When brewers mar their malt with water;

When nobles are their tailors' tutors;

No heretics burn'd, but wenches' suitors;

When every case in law is right;

No squire in debt, nor no poor knight;

When slanders do not live in tongues;

Nor cutpurses come not to throngs;

When usurers tell their gold i' the field;

And bawds and whores do churches build;

Then shall the realm of Albion

Come to great confusion:

Then comes the time, who lives to see't,

That going shall be used with feet.

This prophecy Merlin shall make; for I live before his time.

Exit

SCENE III. Gloucester's castle.

Enter GLOUCESTER and EDMUND

GLOUCESTER

Alack, alack, Edmund, I like not this unnatural

dealing. When I desire their leave that I might

pity him, they took from me the use of mine own

house; charged me, on pain of their perpetual

displeasure, neither to speak of him, entreat for

him, nor any way sustain him.

EDMUND

Most savage and unnatural!

GLOUCESTER

Go to; say you nothing. There's a division betwixt

the dukes; and a worse matter than that: I have

received a letter this night; 'tis dangerous to be

spoken; I have locked the letter in my closet:

these injuries the king now bears will be revenged

home; there's part of a power already footed: we

must incline to the king. I will seek him, and

privily relieve him: go you and maintain talk with

the duke, that my charity be not of him perceived:

if he ask for me. I am ill, and gone to bed.
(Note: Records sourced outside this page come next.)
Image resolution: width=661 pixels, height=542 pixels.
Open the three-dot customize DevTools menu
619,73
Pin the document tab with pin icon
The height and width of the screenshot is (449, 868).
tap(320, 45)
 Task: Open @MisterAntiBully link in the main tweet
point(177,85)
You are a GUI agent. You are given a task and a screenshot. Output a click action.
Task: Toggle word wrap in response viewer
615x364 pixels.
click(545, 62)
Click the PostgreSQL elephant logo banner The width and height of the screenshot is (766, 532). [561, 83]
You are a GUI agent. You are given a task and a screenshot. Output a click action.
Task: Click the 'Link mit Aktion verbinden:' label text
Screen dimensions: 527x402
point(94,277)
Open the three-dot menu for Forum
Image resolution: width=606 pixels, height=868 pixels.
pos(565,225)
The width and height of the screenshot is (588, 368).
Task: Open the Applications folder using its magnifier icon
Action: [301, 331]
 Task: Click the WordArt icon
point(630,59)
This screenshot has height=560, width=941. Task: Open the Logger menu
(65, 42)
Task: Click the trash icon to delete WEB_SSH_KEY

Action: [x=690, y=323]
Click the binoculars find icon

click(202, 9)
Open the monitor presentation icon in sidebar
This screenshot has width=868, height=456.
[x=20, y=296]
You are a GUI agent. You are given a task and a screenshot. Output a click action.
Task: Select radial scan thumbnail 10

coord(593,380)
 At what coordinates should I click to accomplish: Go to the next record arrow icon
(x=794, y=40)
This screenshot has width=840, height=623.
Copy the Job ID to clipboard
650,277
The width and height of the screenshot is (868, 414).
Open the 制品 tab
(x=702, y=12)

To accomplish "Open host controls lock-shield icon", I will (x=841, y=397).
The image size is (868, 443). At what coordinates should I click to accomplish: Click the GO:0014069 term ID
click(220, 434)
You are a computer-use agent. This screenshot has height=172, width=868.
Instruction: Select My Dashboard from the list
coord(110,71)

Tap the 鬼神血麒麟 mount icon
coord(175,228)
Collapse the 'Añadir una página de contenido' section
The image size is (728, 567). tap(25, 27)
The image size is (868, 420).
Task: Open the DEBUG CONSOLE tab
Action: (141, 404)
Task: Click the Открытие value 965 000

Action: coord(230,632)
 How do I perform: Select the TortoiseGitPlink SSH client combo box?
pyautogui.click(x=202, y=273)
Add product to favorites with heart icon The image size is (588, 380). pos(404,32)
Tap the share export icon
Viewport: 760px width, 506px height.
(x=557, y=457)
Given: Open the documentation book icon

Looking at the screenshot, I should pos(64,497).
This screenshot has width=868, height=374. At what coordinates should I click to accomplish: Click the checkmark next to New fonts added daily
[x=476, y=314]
Though I die for it, as no less is threatened me,

the king my old master must be relieved. There is

some strange thing toward, Edmund; pray you, be careful.

Exit

EDMUND

This courtesy, forbid thee, shall the duke

Instantly know; and of that letter too:

This seems a fair deserving, and must draw me

That which my father loses; no less than all:

The younger rises when the old doth fall.

Exit

SCENE IV. The heath. Before a hovel.

Enter KING LEAR, KENT, and Fool

KENT

Here is the place, my lord; good my lord, enter:

The tyranny of the open night's too rough

For nature to endure.

Storm still

KING LEAR

Let me alone.

KENT

Good my lord, enter here.

KING LEAR

Wilt break my heart?

KENT

I had rather break mine own. Good my lord, enter.

KING LEAR

Thou think'st 'tis much that this contentious storm

Invades us to the skin: so 'tis to thee;

But where the greater malady is fix'd,

The lesser is scarce felt. Thou'ldst shun a bear;

But if thy flight lay toward the raging sea,

Thou'ldst meet the bear i' the mouth. When the

mind's free,

The body's delicate: the tempest in my mind

Doth from my senses take all feeling else

Save what beats there. Filial ingratitude!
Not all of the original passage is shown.